War of words continues p. 18

By: Dorothy Giobbe Church of Scientology accuses St. Petersburg Times
of prejudice; Times' editor questions group's 'agenda' sp.

THREE MONTHS AFTER accusing the St. Petersburg Times of biased coverage, the Church of Scientology's magazine, Freedom, is following up with an "expose" of what it terms "hypocrisy" and "a history of prejudice" directed toward minority groups and women at the newspaper.
The Times "is not in a position to point a finger at anyone," reads an editor's note preceding the Freedom article. "[I]t is long past time for the activities of the Times to be exposed to public scrutiny."
The article asserts that "the racial composition of the newsroom and the boardroom continues to be a problem that plagues the Times."
Freedom quotes sources and statistics previously published in the Times. In particular, Freedom cites figures which show a low concentration of African Americans in senior or managerial positions at the Times.
Also, the article quotes a former employee who said women are confronted with a "glass ceiling" at the newspaper.
The piece also takes aim at Times editor Andy Barnes.
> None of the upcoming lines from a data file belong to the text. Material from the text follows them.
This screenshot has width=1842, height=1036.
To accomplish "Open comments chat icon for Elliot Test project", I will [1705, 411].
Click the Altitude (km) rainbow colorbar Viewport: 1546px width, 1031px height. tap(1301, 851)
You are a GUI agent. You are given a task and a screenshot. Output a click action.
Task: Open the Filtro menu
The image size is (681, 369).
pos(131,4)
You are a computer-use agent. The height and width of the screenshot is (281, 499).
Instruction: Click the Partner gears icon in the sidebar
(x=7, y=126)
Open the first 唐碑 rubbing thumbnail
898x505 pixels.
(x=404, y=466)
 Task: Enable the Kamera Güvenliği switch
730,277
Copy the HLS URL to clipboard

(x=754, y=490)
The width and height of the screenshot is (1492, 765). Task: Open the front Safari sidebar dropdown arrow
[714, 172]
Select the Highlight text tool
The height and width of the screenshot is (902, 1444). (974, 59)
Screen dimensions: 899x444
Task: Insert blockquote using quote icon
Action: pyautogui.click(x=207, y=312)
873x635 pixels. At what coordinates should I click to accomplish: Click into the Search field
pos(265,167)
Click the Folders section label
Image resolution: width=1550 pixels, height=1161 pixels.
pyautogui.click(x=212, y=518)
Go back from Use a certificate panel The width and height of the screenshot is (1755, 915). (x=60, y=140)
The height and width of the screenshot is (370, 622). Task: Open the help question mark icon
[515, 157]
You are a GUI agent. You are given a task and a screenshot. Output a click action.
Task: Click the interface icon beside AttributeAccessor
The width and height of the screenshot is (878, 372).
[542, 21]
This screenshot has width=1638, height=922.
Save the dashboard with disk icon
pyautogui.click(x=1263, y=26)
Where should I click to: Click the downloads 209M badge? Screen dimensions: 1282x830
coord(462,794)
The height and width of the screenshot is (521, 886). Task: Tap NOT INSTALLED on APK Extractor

In response to Barnes' published claim that the newspaper is actively recruiting minorities, Freedom accused Barnes of a "striking lack of sensitivity," when he added that "I don't sense that the world is about to end on this issue."
The article also quoted an African American reverend who, after meeting with Barnes, said his attitude was "condescending."
"Freedom quoted extensively from our own coverage," Barnes told E&P. "The problems of how do you promote African Americans within an interracial organization are real. We are making as good progress as anybody I know, and I intend to go on doing that."
"I don't wish to dignify Freedom by making them my judges on the questions of how we run the newspaper," he added. "They have another agenda going, and they may present themselves as journalists, but they're not."
Three months ago, the Church of Scientology accused the Times of "inflammatory" coverage that was based on "lies and innuendo" (E&P April 9, page 16). At the time, Paul Tash, executive editor of the Times, defended the coverage of the Church, saying it must be held to the same standard of scrutiny that other large organizations are subject to.